Penerapan metode strip farming KTA sesuai skenario 1
membantu melindungi permukaan tanah dari air hujan untuk
menjaga struktur tanah. Skenario 2 secara langsung dapat
menurunkan limpasan permukaan sebesar 8,87% sehingga nilai
KAT menurun dari 0,25 menjadi 0,22 serta meningkatkan aliran
dasar dan hasil air masing-masing sebesar 0,89% dengan adanya
serasah pohon. Residu tumbuhan dapat memperbaiki sifat fisik
tanah khususnya struktur tanah, sehingga permeabilitasnya
meningkat, maka limpasan permukaan akan berkurang dan
aliran dasar akan meningkat naik. Skenario 3 secara langsung
dapat menurunkan limpasan permukaan sebesar 29,24%
sehingga nilai KAT menurun dari 0,25 menjadi 0,17, serta
meningkatkan aliran dasar dan efisiensi domestik sebesar
3,99%. Penerapan tanggul sesuai skenario 3 dapat mencegah
limpasan permukaan pada musim hujan. Selain itu, tanggul juga
dapat digunakan untuk menyalurkan air yang ditampung pada
musim hujan ke saluran sungai dan untuk irigasi pada musim
kemarau. Secara keseluruhan, di antara ketiga skenario KTA
yang disimulasikan di DAS Cilemer, skenario 3 dinilai paling
baik karena masuk dalam kriteria pengelolaan wilayah sungai
yang lebih baik, khususnya dapat menurunkan KTA, serta
meningkatkan aliran basal. dan mempunyai rendemen air
tertinggi.
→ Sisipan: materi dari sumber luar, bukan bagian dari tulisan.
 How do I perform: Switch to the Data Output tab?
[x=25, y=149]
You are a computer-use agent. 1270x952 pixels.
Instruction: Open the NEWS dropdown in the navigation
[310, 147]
Perubahan respon hidrologi DAS Cilemer menjadi
lebih baik pada skenario 3 disebabkan penerapan KTA yang
tertanam sebagai wadah yang dapat mengatur limpasan
permukaan dari wilayah daratan hulu untuk mampu
menghilangkan menghilangkan limpasan permukaan di DAS
Sungai Cilemer.

Seluruh skenario konservasi tanah dan air (strip cropping,


agroforestry, dan waduk) yang disimulasikan di DAS Cilemer
dapat menurunkan KRA dan KTA serta meningkatkan aliran
dasar dan jumlah produksi air. Strip cropping, agroforestry dan
tambak dapat digunakan sebagai alternatif teknologi KTA yang
dapat diterapkan secara simultan di DAS Cilemer pada
Kesimpulan agroekosistem dimana teknologi tersebut sesuai untuk
diterapkan . Teknik pengelolaan DAS yang ingin diterapkan di
DAS Cilemer untuk mengendalikan banjir dan meningkatkan
ketersediaan air merupakan waduk dengan total kapasitas
tampungan m3 karena dapat mengurangi limpasan permukaan
dan meningkatkan aliran dasar. dan memiliki hasil air yang lebih
baik dibandingkan skenario yang tersisa.